> **Exercise inputs**:
++++++++++++++++++++

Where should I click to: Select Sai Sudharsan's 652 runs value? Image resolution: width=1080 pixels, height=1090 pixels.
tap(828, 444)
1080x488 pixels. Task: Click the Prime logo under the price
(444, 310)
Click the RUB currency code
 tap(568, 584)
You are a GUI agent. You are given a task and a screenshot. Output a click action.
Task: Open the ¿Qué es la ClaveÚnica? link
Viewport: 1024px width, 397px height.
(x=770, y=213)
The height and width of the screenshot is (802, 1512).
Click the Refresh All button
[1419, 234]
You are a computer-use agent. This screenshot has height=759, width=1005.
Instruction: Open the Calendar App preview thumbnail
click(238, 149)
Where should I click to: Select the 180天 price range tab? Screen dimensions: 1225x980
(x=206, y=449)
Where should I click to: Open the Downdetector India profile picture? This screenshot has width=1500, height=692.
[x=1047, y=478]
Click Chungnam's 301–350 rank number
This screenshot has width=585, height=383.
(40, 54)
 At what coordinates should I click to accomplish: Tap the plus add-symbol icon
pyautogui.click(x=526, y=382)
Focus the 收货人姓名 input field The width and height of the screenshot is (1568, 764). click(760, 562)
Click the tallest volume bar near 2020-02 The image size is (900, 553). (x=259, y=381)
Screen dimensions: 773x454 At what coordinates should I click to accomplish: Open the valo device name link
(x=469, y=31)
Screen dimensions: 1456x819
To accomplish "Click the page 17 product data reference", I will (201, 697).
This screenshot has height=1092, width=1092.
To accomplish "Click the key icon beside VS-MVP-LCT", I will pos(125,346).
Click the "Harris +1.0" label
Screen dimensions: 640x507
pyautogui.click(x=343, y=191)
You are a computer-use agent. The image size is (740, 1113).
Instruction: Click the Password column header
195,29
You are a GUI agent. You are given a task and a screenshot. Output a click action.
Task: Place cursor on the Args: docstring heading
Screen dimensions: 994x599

++++++++++++++++++++

> **Exercise goal**: Your answer must be the complete listing, retyped exactly.

> **Exercise result**:
Where should I click to: Select Sai Sudharsan's 652 runs value? Image resolution: width=1080 pixels, height=1090 pixels.
tap(828, 444)
1080x488 pixels. Task: Click the Prime logo under the price
(444, 310)
Click the RUB currency code
 tap(568, 584)
You are a GUI agent. You are given a task and a screenshot. Output a click action.
Task: Open the ¿Qué es la ClaveÚnica? link
Viewport: 1024px width, 397px height.
(x=770, y=213)
The height and width of the screenshot is (802, 1512).
Click the Refresh All button
[1419, 234]
You are a computer-use agent. This screenshot has height=759, width=1005.
Instruction: Open the Calendar App preview thumbnail
click(238, 149)
Where should I click to: Select the 180天 price range tab? Screen dimensions: 1225x980
(x=206, y=449)
Where should I click to: Open the Downdetector India profile picture? This screenshot has width=1500, height=692.
[x=1047, y=478]
Click Chungnam's 301–350 rank number
This screenshot has width=585, height=383.
(40, 54)
 At what coordinates should I click to accomplish: Tap the plus add-symbol icon
pyautogui.click(x=526, y=382)
Focus the 收货人姓名 input field The width and height of the screenshot is (1568, 764). click(760, 562)
Click the tallest volume bar near 2020-02 The image size is (900, 553). (x=259, y=381)
Screen dimensions: 773x454 At what coordinates should I click to accomplish: Open the valo device name link
(x=469, y=31)
Screen dimensions: 1456x819
To accomplish "Click the page 17 product data reference", I will (201, 697).
This screenshot has height=1092, width=1092.
To accomplish "Click the key icon beside VS-MVP-LCT", I will pos(125,346).
Click the "Harris +1.0" label
Screen dimensions: 640x507
pyautogui.click(x=343, y=191)
You are a computer-use agent. The image size is (740, 1113).
Instruction: Click the Password column header
195,29
You are a GUI agent. You are given a task and a screenshot. Output a click action.
Task: Place cursor on the Args: docstring heading
Screen dimensions: 994x599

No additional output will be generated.